From the desk of our CIO

June 2020

Creating a new economic model

At the end of the first quarter we stared into the abyss of the Covid-19 pandemic with markets in freefall and central bankers priming the liquidity pumps to facilitate financial markets operations. It seemed to have worked! Markets have rallied off the March lows to test previous market highs, but the breadth of the rally has been narrow with technology stocks leading the charge higher. Whilst many may cheer the market’s reaction, the economic impact on ordinary people has been dire.

The pandemic has exposed deep inequalities in health care systems across the globe, coupled with an increased awareness of political will, or lack thereof, to address the underlying issues. A recent Johns Hopkins University study revealed the following:

while Black Americans represent only about 13% of the population in the states reporting racial/ethnic information, they account for about 34% of the total Covid-19 deaths of those states.

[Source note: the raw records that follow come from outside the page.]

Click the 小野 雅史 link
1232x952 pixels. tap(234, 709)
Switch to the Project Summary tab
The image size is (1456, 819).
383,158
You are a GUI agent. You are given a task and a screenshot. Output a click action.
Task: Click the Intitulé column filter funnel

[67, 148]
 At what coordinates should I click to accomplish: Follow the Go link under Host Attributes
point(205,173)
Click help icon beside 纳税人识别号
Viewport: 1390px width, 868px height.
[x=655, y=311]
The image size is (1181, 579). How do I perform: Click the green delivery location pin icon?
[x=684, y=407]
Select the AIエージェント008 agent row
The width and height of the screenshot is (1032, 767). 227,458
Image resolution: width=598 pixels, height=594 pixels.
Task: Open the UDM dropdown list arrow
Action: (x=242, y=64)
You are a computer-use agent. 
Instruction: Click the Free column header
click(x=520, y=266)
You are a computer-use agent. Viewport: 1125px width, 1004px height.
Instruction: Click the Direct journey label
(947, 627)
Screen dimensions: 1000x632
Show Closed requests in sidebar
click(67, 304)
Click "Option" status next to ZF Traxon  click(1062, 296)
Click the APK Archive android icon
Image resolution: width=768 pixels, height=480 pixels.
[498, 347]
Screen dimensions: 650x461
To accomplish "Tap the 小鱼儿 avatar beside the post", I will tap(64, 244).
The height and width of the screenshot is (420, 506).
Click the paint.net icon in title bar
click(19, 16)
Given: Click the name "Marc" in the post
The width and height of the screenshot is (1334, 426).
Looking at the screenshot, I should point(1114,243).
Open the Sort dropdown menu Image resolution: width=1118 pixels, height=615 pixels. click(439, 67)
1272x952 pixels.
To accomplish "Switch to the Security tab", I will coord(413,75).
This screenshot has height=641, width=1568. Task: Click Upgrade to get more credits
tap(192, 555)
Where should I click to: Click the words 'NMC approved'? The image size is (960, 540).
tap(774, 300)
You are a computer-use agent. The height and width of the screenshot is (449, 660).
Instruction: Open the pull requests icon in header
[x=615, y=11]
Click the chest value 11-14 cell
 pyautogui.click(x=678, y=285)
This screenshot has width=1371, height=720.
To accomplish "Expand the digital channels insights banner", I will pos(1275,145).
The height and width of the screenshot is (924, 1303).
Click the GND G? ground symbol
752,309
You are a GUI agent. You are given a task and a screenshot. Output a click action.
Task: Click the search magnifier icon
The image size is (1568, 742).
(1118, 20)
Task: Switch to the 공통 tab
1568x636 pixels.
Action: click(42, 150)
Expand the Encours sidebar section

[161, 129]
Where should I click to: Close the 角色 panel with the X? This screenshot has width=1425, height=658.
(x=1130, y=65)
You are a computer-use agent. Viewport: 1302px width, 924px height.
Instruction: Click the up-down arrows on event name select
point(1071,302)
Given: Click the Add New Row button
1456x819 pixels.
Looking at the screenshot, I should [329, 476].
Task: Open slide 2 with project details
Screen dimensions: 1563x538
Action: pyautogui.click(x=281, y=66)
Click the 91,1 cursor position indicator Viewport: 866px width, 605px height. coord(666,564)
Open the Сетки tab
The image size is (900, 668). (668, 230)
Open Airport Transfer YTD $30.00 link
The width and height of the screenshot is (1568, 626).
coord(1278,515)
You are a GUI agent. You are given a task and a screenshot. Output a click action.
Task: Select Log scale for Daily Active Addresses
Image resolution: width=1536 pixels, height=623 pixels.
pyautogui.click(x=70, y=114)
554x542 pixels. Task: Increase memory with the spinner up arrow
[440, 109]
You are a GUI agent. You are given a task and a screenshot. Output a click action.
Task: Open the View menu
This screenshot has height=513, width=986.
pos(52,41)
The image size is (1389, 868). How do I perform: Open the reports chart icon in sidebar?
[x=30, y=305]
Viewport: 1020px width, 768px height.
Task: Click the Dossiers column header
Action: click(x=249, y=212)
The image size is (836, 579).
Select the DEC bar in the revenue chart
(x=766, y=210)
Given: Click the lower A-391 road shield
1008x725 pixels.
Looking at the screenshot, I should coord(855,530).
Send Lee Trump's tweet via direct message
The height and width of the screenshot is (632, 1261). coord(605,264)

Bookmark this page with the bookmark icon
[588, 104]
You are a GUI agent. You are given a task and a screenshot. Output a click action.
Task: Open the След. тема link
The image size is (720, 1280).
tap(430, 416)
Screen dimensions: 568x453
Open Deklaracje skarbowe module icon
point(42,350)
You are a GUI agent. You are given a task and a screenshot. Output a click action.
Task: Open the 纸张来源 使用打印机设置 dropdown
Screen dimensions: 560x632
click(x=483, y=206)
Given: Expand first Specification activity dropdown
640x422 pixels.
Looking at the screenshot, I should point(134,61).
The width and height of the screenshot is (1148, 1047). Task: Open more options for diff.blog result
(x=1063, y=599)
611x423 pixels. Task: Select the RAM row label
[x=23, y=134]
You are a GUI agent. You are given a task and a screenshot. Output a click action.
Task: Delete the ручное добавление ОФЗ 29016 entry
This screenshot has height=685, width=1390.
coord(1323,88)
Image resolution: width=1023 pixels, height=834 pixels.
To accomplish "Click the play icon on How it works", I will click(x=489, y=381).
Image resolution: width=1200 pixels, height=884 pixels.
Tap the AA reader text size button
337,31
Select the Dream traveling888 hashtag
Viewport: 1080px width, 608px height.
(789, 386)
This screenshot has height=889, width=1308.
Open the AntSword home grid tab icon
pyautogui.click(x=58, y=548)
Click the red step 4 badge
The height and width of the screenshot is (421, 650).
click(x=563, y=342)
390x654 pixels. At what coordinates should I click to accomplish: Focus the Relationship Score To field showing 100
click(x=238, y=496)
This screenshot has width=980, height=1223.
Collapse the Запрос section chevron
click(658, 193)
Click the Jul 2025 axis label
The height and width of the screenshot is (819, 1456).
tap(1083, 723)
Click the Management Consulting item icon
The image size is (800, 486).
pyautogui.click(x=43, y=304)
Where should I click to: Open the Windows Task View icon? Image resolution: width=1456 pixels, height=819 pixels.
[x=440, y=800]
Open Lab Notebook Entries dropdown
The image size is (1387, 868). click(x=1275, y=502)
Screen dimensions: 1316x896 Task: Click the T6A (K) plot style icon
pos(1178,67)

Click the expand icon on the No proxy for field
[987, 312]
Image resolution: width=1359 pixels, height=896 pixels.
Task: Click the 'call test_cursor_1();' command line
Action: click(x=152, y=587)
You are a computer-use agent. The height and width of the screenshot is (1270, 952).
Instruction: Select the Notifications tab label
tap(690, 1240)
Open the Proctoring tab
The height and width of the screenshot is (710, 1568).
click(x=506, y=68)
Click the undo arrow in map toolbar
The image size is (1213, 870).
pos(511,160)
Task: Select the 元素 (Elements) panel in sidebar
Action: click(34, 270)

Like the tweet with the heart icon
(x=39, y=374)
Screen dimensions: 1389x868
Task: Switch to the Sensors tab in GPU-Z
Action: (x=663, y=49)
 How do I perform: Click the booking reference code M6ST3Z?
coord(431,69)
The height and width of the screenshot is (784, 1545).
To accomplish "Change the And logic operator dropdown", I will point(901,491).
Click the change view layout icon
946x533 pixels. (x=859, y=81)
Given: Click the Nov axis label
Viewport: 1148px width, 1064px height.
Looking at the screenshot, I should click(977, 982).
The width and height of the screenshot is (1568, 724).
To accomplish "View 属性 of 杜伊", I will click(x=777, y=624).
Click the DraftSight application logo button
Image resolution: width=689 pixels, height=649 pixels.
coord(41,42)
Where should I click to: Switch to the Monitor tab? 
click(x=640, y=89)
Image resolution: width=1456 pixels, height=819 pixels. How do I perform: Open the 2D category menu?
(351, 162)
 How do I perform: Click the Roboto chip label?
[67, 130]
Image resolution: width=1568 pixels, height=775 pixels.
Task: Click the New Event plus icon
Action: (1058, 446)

These issues are not unique to the USA but have been echoed across the globe under the Black Lives Matter movement, highlighting inequalities facing many societies across the globe.

Whilst central bankers support Wall Street, the growing deficits and debt burdens will ultimately have to be funded by future taxpayers. Some politicians remain tone deaf to these realities, but through social media taxpayer voices can become a force for change. President Trump’s Tulsa rally provided a glimpse of the effect of a social media protest with many seats left empty by TikTok and Instagram users in what was consider a well-co-ordinated social media action.

As most governments look to fiscal policies to restart the economy, South Africa faces a debt burden with structural reforms desperately needed. As we embark on these reforms, we need to address critical issues about the society we want to create and how these reforms will tackle historical inequalities that persist. Have we reached a tipping point where systemic inequalities need to be addressed or do we risk facing increased social unrest?

Can we create a future where Capitalism is not about an I but rather an US (society)?